> WRITTEN INSTRUCTION
Pull out every line of the records below that contains the word "image", matching its case exactly, and copy each of those lines in full.

> AVAILABLE DATA
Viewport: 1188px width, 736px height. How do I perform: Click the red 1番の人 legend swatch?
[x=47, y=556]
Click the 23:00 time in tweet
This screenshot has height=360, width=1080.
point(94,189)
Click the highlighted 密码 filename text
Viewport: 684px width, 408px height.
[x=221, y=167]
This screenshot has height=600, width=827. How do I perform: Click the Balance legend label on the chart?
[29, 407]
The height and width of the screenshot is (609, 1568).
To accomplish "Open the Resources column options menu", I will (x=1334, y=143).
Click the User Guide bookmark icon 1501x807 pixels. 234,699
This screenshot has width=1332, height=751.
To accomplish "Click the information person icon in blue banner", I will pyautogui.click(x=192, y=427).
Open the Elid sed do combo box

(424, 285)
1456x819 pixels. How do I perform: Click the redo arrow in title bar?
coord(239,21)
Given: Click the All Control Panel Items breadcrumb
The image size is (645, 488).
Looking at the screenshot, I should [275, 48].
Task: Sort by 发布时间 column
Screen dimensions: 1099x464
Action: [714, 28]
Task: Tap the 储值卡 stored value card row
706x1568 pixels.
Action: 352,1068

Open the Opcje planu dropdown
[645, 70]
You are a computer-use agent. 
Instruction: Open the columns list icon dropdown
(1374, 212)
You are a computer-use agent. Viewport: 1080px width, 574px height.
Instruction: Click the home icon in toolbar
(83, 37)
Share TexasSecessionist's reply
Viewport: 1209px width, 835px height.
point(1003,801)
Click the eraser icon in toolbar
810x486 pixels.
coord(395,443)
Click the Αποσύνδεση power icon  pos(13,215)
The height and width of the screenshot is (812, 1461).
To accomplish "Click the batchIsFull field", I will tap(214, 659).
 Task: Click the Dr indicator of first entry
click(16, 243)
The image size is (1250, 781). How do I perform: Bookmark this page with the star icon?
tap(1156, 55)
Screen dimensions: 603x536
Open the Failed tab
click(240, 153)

> REPLY TO THE TASK
The image size is (645, 488).
The image size is (1250, 781). How do I perform: Bookmark this page with the star icon?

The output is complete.